Exact needs will depend on the autism profile of the individual young person of course, but since the difficulties at the heart of autism are usually more or less the same (otherwise the young person wouldn't have a diagnosis of autism), the needs (Section B of the Plan) are likely to look something like this:

Needs: Communication and interaction

Number
Need
1
Student has difficulty making and maintaining friends
2
Student is often rigid in his thinking and behaviour and has great difficulty managing uncertainty and change
3
Student is unable to take on board the different perspectives of others in order to help  to decide what to do in situations of uncertainty and/or to problem-solve challenges
4
Student does not read the non-verbal communication of others or use trusted adults as a point of reference
5
Student does not have the social competence to take part in reciprocal social interaction

Needs: Social, emotional and mental health

Number
Need
6
Student has severe difficulties with emotional regulation
7
Student has difficulty staying within limits and accepting boundaries of adults
8
Student can become easily distressed and agitated
9
Student is unable to keep himself safe
10
Student has great difficulty sleeping and is often awake in the middle of the night

So if those are the needs, then the outcomes (section E) might look something like:

Outcomes: Communication and interaction

Number
Outcome
1
Student will make progress towards mastery of the developmental milestones that lead to competence in relationships
2
Student will start to be able to manage gradually more complex challenges/uncertainties, becoming more flexible and adaptive
3
Student will work towards mastery of simple perspective-taking
4
Student will make progress towards mastery of both reading and using the 5 channels on non-verbal communication as well as mastery of social referencing
5
Student will learn how to co-regulate (interact reciprocally) during social interactions

Outcomes: Social, emotional and mental health

Number
Outcome
6
Student will start to be able to take part in increasingly more complex cycles of regulation-challenge-regulation
7
Student will be more able to accept limits and boundaries from trusted adults
8
Student will be able to employ strategies that enable him to better handle his periods of distress and agitation
9
Student will be better able to understand the intentions of other people in order to keep himself safe
10
Student will be better able to settle himself if he wakes up in the night

……and then the provision (section F) to meet the need (and lead to the outcomes) might look something like:


Support needed
Who delivers
Frequency
Review
Assessment of student’s complex autism and anxiety
xxx specialist service
Within 1 month of funding being agreed
Quarterly against agreed outcomes
An integrated programme of:
 a) Psychodynamic therapy
xxx specialist service in conjunction with local CAMHS
Weekly
Quarterly against agreed outcomes
 b) Relationship
Development Intervention (RDI) in the educational setting
Teacher/TA on a 1-1 basis, supervised by external RDI Consultant
Daily for 1 hour
Quarterly against developmental objectives assigned
 c) An RDI programme in the home
Parents, supervised by external RDI Consultant
Twice weekly each parent for 30 mins
Quarterly against developmental objectives assigned

Bear in mind this is not the whole EHC Plan.  I have not addressed anything to do with young person’s views and strengths or their cognition and learning.  The sections on health and social care are not addressed here either as I am simply focusing on the developmental aspects but I would add that some of the mental health related needs could also be flagged up in the ‘health’ section and some of the needs around developing friendship competence, mastering perspective-taking, emotional regulation and staying within limits could also arguably appear in the ‘social care’ section as these would all be essential for the young person to be able to access appropriate leisure opportunities in the community setting.

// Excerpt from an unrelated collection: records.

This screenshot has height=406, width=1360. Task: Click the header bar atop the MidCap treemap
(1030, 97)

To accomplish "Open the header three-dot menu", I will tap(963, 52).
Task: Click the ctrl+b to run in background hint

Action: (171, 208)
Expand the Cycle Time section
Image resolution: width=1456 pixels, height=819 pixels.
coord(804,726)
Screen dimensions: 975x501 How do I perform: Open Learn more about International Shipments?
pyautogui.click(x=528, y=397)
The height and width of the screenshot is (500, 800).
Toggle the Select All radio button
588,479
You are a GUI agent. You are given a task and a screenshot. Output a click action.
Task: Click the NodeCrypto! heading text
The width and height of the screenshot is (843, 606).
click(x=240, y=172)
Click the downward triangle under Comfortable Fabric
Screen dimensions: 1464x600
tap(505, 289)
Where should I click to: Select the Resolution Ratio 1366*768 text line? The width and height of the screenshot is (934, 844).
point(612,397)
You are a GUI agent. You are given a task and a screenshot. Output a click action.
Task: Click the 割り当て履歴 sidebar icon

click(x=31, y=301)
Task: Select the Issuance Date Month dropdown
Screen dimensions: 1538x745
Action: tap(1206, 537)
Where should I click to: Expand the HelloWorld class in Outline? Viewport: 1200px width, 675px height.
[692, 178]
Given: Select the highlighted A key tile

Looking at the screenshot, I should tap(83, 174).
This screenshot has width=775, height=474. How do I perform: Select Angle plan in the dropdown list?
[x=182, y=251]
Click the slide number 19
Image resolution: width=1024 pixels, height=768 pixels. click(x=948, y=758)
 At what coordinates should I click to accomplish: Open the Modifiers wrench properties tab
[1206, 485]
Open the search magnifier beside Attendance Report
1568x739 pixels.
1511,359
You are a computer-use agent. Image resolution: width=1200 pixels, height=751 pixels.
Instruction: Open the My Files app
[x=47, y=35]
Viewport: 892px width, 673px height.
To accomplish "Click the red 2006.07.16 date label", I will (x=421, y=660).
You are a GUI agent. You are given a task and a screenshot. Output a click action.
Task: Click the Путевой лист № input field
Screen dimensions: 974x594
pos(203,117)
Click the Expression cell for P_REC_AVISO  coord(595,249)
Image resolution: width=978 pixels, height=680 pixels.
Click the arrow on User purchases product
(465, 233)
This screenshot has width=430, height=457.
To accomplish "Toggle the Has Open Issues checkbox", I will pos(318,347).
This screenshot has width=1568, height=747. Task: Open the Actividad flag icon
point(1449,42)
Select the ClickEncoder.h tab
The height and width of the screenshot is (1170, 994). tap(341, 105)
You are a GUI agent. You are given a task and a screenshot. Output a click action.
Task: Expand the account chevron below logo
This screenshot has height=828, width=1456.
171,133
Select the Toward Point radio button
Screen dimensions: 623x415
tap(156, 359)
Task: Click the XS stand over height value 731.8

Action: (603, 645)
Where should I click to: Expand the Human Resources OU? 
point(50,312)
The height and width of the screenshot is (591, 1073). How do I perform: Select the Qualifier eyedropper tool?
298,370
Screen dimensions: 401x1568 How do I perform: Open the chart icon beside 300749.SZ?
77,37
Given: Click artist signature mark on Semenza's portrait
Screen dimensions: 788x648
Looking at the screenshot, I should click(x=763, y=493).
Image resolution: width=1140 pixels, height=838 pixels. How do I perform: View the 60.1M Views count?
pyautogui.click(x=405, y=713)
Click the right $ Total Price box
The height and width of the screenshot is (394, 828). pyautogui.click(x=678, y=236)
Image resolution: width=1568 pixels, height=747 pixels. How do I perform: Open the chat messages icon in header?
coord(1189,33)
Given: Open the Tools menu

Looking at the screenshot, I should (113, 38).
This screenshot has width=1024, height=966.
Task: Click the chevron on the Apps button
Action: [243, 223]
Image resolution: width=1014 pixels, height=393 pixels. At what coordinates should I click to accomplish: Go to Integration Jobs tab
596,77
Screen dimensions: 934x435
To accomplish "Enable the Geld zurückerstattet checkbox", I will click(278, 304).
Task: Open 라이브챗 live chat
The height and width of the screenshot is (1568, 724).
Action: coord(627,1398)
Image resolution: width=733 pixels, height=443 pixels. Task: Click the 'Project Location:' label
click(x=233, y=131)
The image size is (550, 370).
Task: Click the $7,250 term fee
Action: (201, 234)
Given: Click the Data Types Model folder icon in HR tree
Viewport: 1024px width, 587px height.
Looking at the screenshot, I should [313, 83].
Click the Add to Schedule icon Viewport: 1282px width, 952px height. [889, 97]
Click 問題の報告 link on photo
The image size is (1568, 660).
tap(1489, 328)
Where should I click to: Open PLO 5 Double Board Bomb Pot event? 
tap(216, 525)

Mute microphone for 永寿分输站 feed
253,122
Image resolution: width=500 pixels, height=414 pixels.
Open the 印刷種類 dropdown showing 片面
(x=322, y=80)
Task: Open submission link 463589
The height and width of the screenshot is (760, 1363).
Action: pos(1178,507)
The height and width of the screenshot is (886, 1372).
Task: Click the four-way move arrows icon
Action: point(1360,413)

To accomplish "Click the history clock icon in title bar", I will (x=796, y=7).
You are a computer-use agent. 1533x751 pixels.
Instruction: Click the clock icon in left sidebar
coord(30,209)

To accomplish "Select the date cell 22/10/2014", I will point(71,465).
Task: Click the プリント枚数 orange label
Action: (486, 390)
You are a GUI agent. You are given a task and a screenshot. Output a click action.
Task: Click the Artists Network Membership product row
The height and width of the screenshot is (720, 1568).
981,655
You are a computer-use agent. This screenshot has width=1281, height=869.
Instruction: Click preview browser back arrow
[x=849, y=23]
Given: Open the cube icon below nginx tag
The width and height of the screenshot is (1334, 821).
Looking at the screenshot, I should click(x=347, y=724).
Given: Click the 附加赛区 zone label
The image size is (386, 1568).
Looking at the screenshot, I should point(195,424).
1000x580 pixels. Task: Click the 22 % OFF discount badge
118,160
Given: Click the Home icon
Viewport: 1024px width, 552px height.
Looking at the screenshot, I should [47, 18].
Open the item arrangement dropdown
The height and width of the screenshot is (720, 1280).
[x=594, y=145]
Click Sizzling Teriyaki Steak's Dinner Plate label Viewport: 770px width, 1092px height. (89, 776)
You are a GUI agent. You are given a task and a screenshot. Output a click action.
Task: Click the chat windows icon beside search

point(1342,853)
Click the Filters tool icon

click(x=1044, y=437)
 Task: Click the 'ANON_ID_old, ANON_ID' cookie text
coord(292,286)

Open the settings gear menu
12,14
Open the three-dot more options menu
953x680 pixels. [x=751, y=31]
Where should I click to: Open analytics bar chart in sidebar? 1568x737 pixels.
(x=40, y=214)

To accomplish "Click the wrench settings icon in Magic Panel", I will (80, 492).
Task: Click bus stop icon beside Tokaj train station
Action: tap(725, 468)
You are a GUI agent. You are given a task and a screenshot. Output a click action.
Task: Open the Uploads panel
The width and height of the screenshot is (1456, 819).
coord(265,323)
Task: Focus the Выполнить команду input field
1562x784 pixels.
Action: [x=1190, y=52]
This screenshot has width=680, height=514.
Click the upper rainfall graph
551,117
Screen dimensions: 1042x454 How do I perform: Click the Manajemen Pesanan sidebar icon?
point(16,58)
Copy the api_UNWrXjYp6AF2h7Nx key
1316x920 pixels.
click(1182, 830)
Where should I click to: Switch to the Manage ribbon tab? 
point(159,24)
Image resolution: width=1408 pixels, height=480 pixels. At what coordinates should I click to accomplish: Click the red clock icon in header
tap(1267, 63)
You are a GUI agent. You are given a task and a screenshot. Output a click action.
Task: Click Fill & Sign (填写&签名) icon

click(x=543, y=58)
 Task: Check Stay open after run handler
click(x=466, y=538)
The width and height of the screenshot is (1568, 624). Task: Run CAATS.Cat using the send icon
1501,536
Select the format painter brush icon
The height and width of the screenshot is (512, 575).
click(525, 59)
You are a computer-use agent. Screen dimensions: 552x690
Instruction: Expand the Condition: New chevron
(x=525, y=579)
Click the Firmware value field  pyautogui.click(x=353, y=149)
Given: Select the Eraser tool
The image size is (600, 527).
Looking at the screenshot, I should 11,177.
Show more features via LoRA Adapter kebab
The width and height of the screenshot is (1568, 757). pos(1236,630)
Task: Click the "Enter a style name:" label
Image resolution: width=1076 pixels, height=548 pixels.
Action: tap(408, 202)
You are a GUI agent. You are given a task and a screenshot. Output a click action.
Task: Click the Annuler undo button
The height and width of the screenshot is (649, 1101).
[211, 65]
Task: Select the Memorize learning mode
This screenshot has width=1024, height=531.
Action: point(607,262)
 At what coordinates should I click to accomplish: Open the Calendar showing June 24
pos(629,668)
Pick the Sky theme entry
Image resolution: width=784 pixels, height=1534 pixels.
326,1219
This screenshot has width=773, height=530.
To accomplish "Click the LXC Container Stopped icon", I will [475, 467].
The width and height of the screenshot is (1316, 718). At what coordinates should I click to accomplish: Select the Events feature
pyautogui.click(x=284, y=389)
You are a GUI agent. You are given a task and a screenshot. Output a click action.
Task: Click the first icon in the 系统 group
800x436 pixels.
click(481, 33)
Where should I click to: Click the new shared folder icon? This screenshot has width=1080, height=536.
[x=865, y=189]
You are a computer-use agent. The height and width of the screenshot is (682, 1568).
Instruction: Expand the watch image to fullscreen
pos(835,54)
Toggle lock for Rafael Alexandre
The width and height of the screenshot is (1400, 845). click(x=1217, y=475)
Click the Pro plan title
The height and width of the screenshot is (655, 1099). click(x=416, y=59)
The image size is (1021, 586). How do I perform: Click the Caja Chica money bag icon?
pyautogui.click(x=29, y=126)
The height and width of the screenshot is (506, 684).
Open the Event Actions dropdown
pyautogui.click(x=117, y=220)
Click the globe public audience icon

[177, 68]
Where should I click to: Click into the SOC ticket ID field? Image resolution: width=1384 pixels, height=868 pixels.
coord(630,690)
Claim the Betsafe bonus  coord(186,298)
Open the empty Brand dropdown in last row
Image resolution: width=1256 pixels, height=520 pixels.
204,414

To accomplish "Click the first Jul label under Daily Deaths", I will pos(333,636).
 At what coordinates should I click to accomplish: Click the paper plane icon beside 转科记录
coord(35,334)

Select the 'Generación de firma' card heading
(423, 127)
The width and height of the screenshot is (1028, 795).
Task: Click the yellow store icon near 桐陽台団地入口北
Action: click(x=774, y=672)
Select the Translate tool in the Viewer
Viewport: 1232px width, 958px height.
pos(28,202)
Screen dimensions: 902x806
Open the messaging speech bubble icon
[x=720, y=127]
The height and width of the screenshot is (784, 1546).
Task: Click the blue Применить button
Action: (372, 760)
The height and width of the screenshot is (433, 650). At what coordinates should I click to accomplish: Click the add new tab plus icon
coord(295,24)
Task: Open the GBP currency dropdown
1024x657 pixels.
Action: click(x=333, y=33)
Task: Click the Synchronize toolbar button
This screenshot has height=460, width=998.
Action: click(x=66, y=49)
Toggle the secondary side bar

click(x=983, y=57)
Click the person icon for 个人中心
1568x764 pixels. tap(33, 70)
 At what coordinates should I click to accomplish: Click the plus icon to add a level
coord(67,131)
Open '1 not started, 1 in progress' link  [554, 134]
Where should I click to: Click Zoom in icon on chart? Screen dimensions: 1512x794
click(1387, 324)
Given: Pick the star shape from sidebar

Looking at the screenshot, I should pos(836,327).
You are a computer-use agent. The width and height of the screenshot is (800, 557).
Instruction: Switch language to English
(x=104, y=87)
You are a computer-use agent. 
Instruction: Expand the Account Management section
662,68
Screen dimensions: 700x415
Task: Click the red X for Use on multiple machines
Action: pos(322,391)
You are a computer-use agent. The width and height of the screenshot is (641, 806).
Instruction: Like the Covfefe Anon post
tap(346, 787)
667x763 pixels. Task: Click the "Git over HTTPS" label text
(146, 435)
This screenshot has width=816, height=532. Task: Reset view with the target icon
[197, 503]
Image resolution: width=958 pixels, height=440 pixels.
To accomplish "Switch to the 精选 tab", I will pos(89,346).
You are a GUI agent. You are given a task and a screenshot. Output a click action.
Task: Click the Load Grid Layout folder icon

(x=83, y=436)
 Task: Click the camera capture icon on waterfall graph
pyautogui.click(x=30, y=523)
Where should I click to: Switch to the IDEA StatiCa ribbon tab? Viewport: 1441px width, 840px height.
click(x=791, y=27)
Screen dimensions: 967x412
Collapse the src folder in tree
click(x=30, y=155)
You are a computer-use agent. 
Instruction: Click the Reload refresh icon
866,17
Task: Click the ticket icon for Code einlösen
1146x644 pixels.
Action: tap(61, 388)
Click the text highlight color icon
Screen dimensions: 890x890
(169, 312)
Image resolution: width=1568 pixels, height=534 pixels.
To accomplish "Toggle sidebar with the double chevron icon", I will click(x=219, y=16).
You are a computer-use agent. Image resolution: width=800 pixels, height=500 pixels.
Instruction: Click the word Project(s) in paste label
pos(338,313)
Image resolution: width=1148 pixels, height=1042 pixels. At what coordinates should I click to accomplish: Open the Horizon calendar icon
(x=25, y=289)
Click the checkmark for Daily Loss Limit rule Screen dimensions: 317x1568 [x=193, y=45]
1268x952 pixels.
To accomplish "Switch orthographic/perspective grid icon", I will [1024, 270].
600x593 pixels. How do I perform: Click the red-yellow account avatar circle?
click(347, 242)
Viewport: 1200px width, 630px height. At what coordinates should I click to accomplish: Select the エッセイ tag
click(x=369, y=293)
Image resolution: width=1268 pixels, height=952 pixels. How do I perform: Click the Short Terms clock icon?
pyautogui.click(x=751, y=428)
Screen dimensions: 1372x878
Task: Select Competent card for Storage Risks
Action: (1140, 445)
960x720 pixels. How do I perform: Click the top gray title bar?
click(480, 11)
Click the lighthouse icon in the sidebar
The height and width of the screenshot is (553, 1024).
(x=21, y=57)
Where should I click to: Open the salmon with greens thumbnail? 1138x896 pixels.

So what I have done here is to make addressing social communication gaps (the ‘needs’ described in numbers 1-9 inclusive above) crucial to the young person’s ability to access the curriculum and then to show that RDI is the provision required to meet needs 1-9 inclusive.

I feel like I’ve come full circle here.  Regular readers of my blog might remember this post from back in 2011 when I wrote:

‘In the education sector, even the most up to date inclusion tools funded by government advocate compensating for or working around the difficulties that pupils on the autism spectrum present with. There is no mention of helping pupils develop flexible, adaptive thinking to help them better access both the academic curriculum and the hidden social curriculum.’

What I have described in the EHCP above in the ‘needs’, ‘outcomes’ and ‘provision’ will help pupils to develop flexible, adaptive thinking and better access both the academic and hidden social curriculum.